External debt: Tunisia pays its heaviest installments in 2024

Paying off almost all of its external debt this year, Tunisia has signaled a strong sign of the sustainability of its debt despite certain vulnerabilities related to its high proportion in terms of gross domestic product (GDP). The country is assessed to have a moderate level of risk, and its external debt is considered sustainable in the medium term, as per the published indicators. However, the profile of public debt service repayment is affected by the burden of loans contracted, especially in recent years.

A busy schedule in 2024

In 2024, Tunisia is facing a substantial public debt repayment plan. The country intends to settle the principal and interest on the external debt of several loans and financing mechanisms, amounting to 12.3 billion dinars. This marks a significant increase of 40.6% compared to the probable figures for 2023.

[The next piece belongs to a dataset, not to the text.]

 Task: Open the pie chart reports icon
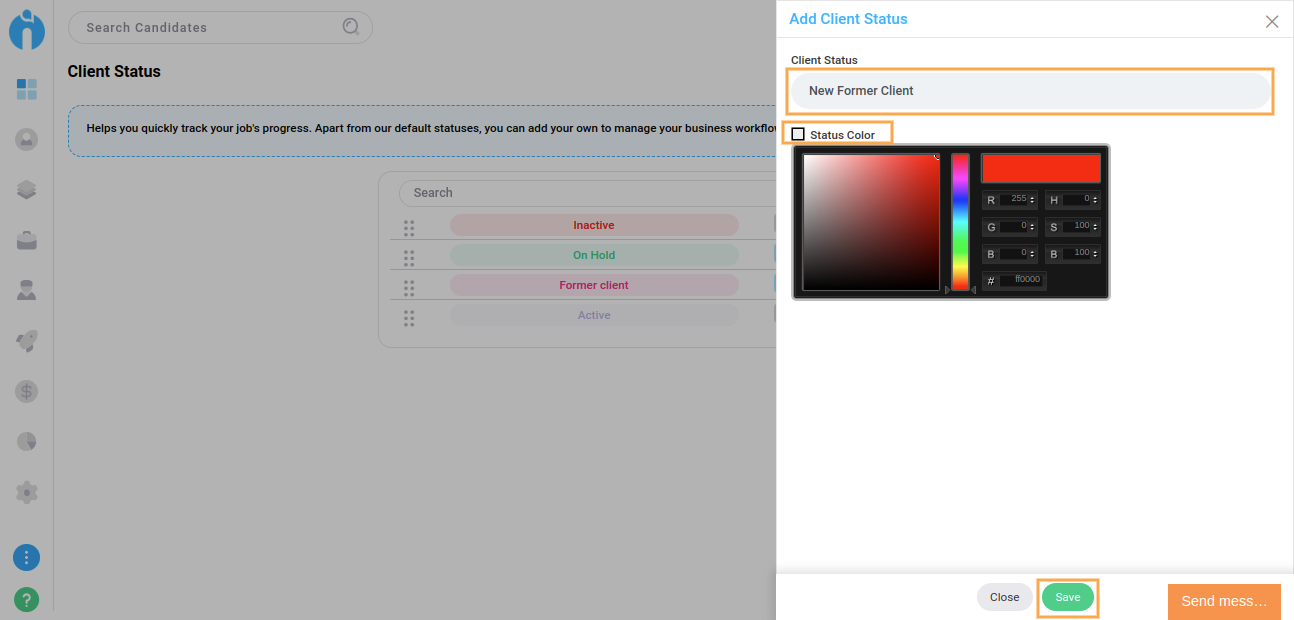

Two maturities of this debt significantly contribute to the repayment schedule. The first is a Eurobond contracted in 2017 for 850 million euros (2.9 billion dinars), maturing in February, and the second is a loan bond on the Japanese market of 50 billion yen with a guarantee (1.0 billion dinars), with the settlement deadline set for October 2024.

The overall repayment for these two maturities is estimated at the equivalent of 3.9 billion dinars, taking into account the current exchange rates of the Euro and the Japanese Yen.

Tunisia is also obligated to repay other substantial credits, including four tranches of loans from the International Monetary Fund (IMF) worth 360 million dollars under the Rapid Financing Instrument, ten tranches of credits granted by the same institution to Tunisia for 256 million dollars under the Extended Credit Mechanism instrument, and a maturity of 105 million dollars to Afreximban.

For a risk reduction approach

The Tunisian debt problem demands a comprehensive approach that integrates its reduction and restructuring, as well as improving transparency. A comprehensive management approach is required to enable the country to assess, lower risks and achieve sustainable debt levels.

Also, to address vulnerabilities due to growing debt, the authorities must stay cautious when contracting and guaranteeing any new debt, maintain budgetary discipline, improve public investment management and attach vital importance to the improvement of the business environment to maintain growth potential and its major levers.